Custom Environment
Environment definition
To use custom environments in RLLTE, it suffices to follow the gymnasium interface and prepare your environment following Tutorials: Make Your Own Custom Environment. A example is:
example.py
import gymnasium as gym
import numpy as np
class CustomEnv(gym.Env):
def __init__(self, total_length) -> None:
super().__init__()
self.observation_space = gym.spaces.Box(
shape=(9, 84, 84),
high=255.0,
low=0.,
dtype=np.uint8
)
self.action_space = gym.spaces.Box(
shape=(7,),
high=1.,
low=-1.,
dtype=np.float32
)
self.total_length = total_length
self.count = 0
def step(self, action):
obs = self.observation_space.sample()
reward = np.random.rand()
if self.count < self.total_length:
terminated = truncated = False
else:
terminated = truncated = True
info = {"discount": 0.99}
self.count += 1
return obs, reward, terminated, truncated, info
def reset(self, seed=None, options=None):
self.count = 0
return self.observation_space.sample(), {"discount": 0.99}
Use make_rllte_env
In RLLTE, the environments are assumed to be vectorized and a make_rllte_env
function is used to warp the environments:
example.py
After that, you can use the custom environment in application directly.

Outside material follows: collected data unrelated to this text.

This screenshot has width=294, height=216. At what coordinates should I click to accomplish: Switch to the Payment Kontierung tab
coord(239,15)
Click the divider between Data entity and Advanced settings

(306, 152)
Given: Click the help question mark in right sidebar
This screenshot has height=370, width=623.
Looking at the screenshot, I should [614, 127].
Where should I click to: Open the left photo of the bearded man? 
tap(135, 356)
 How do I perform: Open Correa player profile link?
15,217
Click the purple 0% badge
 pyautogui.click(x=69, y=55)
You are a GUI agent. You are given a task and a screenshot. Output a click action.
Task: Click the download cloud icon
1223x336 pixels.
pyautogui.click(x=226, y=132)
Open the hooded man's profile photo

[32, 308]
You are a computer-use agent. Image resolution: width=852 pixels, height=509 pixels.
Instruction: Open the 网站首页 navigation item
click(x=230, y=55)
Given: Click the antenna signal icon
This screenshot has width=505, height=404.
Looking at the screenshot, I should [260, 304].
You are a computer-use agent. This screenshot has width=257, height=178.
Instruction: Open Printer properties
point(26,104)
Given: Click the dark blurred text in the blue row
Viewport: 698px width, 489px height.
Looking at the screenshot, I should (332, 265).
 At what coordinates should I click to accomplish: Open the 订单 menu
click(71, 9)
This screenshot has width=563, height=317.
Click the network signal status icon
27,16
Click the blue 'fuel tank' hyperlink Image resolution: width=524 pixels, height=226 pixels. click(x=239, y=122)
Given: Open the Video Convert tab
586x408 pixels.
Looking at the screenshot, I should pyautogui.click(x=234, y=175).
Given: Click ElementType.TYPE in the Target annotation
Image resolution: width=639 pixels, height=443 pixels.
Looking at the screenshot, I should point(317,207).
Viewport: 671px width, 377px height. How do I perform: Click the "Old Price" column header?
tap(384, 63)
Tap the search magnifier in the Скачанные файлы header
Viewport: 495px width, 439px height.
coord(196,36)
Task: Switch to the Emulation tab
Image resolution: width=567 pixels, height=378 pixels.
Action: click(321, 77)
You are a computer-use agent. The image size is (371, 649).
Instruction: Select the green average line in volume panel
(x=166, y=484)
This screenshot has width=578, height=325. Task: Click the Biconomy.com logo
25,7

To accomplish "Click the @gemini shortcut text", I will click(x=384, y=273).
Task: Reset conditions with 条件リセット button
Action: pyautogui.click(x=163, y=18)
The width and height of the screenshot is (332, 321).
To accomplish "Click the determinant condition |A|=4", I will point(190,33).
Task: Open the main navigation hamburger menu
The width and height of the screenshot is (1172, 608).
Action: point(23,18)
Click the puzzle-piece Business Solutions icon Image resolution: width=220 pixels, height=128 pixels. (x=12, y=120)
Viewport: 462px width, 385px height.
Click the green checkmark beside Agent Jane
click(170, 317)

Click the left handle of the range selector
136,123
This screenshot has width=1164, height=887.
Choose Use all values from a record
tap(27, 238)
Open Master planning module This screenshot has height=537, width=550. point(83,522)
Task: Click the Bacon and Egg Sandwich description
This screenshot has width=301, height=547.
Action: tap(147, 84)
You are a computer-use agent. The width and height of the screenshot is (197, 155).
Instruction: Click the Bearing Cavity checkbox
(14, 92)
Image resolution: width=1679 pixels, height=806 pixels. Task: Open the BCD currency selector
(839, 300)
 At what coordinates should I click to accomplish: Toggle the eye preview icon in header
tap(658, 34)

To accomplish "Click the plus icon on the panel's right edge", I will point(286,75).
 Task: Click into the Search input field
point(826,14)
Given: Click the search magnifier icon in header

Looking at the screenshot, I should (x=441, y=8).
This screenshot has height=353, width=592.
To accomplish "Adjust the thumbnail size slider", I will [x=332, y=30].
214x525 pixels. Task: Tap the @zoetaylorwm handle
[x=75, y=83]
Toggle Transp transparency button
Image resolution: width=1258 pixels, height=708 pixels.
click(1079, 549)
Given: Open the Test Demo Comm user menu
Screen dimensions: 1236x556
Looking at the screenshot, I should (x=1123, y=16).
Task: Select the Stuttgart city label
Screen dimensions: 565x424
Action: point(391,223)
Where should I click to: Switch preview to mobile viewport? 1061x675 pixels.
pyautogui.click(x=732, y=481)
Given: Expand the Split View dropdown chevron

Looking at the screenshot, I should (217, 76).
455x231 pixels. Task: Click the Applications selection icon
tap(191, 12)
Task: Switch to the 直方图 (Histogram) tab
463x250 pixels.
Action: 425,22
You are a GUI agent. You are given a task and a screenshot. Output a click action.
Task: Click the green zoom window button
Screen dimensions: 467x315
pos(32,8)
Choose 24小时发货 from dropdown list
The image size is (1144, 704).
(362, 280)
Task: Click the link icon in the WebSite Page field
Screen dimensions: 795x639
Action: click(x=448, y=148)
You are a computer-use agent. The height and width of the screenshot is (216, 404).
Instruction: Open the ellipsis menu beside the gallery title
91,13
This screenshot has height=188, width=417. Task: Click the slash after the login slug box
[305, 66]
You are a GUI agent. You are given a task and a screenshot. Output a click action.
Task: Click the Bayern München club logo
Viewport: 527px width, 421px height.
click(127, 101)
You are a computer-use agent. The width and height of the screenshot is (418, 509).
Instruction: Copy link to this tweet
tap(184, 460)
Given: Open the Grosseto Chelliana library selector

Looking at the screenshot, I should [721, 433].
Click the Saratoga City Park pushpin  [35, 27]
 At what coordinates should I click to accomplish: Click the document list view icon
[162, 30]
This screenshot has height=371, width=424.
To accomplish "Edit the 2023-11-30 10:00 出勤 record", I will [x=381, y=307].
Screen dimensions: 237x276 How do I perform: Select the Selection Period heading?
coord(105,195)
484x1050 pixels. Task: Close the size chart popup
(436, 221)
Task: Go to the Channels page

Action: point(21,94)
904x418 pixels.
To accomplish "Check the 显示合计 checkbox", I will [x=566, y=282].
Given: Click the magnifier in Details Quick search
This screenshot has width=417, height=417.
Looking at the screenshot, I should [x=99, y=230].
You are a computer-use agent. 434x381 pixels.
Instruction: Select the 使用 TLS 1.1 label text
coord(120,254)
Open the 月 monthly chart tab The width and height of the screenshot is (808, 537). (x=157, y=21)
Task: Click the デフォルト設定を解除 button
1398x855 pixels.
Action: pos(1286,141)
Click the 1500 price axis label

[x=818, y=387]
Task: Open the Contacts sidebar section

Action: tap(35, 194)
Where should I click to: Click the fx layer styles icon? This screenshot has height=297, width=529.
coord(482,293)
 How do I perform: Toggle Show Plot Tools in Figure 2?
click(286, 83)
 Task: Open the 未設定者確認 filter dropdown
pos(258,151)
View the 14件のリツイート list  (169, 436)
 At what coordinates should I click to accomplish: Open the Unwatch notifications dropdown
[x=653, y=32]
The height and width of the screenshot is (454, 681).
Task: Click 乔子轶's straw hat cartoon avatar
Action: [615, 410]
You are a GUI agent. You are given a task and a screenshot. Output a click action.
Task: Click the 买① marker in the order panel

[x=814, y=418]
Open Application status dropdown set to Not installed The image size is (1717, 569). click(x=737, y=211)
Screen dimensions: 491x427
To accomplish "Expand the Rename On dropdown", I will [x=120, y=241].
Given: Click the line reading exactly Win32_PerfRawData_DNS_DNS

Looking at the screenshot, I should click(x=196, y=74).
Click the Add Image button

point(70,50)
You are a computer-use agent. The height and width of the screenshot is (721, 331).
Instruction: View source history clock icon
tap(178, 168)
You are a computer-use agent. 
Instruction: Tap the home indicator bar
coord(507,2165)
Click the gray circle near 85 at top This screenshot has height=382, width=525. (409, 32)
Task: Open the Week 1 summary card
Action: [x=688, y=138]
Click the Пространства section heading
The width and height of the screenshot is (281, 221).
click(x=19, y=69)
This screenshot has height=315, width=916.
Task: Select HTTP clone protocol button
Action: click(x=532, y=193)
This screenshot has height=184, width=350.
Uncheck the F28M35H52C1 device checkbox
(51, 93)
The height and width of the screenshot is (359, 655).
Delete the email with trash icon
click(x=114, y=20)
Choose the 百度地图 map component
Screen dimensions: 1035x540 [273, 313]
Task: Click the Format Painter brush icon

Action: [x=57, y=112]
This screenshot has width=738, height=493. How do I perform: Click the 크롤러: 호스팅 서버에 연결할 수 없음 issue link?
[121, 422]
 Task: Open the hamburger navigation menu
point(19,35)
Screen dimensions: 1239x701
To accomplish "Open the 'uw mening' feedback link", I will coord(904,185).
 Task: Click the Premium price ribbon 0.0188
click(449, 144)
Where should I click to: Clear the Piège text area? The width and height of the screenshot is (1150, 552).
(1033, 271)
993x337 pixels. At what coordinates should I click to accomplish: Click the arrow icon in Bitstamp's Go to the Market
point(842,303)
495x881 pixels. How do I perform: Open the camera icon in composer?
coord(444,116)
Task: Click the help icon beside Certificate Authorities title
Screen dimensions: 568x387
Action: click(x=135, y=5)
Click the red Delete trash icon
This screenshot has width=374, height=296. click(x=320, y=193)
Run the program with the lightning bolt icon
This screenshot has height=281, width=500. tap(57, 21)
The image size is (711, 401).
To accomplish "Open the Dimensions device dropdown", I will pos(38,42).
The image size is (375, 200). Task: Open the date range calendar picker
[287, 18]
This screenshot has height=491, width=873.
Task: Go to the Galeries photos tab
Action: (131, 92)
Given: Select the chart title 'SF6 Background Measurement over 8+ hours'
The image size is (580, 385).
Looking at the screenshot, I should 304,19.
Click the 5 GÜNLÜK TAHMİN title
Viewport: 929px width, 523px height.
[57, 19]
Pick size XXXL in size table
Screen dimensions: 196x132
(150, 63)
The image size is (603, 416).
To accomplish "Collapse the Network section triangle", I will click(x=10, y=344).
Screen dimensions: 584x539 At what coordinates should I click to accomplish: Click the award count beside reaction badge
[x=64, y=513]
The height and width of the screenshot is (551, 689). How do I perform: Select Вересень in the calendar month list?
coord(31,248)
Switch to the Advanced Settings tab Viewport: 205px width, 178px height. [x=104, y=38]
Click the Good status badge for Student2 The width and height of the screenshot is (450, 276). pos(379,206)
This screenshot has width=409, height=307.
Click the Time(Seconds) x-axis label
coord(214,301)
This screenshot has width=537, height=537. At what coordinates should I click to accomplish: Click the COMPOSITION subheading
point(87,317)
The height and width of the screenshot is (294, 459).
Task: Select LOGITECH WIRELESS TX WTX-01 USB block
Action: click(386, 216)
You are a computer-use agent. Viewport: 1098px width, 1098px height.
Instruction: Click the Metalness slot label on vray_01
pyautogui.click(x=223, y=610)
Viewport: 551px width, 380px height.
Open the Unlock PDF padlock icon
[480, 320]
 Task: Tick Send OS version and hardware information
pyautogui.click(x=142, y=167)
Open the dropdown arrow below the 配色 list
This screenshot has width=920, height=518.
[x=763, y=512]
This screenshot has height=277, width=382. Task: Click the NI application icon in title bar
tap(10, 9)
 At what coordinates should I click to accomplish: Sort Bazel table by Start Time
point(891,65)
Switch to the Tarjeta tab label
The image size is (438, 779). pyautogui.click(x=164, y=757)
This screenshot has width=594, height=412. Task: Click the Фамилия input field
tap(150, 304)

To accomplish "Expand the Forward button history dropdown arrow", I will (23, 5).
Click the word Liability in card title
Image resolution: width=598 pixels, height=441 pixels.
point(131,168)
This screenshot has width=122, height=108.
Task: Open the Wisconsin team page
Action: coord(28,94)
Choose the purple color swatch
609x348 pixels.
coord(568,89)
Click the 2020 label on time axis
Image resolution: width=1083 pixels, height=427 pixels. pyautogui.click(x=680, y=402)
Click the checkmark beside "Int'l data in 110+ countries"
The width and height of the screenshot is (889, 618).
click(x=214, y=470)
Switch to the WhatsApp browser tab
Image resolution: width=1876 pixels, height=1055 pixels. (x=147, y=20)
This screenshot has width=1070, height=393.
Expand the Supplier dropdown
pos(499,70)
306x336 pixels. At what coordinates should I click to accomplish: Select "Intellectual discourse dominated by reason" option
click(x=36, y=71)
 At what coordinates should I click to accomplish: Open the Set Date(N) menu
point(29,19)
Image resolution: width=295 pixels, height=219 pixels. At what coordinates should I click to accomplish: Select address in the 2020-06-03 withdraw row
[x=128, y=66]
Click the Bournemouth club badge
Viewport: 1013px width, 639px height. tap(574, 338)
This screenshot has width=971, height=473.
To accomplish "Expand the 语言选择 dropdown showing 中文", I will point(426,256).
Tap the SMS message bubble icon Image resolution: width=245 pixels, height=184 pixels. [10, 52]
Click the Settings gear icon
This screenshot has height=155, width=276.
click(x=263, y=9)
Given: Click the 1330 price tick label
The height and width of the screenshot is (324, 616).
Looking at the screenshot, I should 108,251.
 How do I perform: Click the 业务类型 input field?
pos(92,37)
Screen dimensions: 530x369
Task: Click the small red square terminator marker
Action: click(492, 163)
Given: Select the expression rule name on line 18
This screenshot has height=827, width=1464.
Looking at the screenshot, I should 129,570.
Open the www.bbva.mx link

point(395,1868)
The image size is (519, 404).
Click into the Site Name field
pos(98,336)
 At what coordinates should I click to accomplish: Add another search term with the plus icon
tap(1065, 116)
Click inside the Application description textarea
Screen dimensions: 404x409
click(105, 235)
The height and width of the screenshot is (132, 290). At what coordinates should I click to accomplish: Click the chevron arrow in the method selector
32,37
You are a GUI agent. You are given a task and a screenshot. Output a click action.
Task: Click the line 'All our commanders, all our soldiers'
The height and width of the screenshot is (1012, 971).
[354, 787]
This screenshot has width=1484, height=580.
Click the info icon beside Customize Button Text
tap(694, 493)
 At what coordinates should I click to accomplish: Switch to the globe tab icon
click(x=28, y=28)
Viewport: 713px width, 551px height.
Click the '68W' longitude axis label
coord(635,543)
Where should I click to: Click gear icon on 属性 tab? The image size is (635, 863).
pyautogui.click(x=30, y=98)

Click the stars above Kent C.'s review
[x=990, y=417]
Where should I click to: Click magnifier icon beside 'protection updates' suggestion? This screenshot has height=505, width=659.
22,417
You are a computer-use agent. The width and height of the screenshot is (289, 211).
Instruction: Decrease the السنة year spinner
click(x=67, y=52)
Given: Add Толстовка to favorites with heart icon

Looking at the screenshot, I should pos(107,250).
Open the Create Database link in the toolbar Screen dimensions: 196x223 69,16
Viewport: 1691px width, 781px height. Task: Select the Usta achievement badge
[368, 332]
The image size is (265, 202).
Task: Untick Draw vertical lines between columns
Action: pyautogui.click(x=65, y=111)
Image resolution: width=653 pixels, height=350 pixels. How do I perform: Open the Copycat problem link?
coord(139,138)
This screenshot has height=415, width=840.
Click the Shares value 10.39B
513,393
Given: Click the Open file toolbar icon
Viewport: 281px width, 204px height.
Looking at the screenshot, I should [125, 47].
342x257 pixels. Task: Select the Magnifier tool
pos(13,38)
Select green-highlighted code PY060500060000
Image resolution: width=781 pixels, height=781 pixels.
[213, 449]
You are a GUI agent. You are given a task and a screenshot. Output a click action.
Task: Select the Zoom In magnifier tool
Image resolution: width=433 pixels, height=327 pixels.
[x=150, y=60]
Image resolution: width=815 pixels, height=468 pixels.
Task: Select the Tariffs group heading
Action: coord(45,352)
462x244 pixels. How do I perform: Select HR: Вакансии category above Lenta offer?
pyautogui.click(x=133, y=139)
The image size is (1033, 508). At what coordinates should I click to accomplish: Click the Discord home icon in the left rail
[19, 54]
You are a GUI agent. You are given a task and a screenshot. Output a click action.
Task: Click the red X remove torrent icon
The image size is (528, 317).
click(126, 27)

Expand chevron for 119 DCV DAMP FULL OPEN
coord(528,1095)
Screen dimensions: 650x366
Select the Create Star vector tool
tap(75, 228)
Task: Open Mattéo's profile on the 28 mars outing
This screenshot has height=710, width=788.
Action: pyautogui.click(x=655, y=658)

from rllte.env.utils import make_rllte_env
# create vectorized environments
env = make_rllte_env(env_id=CustomEnv,
device=device,
env_kwargs={'total_length': 499} # set env arguments
)
train.py
from rllte.agent import DrQv2
from rllte.env.utils import make_rllte_env
if __name__ == "__main__":
# env setup
device = "cuda:0"
env = make_rllte_env(env_id=CustomEnv,
device=device,
env_kwargs={'total_length': 499} # set env arguments
)
eval_env = make_rllte_env(env_id=CustomEnv,
device=device,
env_kwargs={'total_length': 499} # set env arguments
)
agent = DrQv2(env=env,
eval_env=eval_env,
device=device,
tag="drqv2_dmc_pixel")
agent.train(num_train_steps=5000)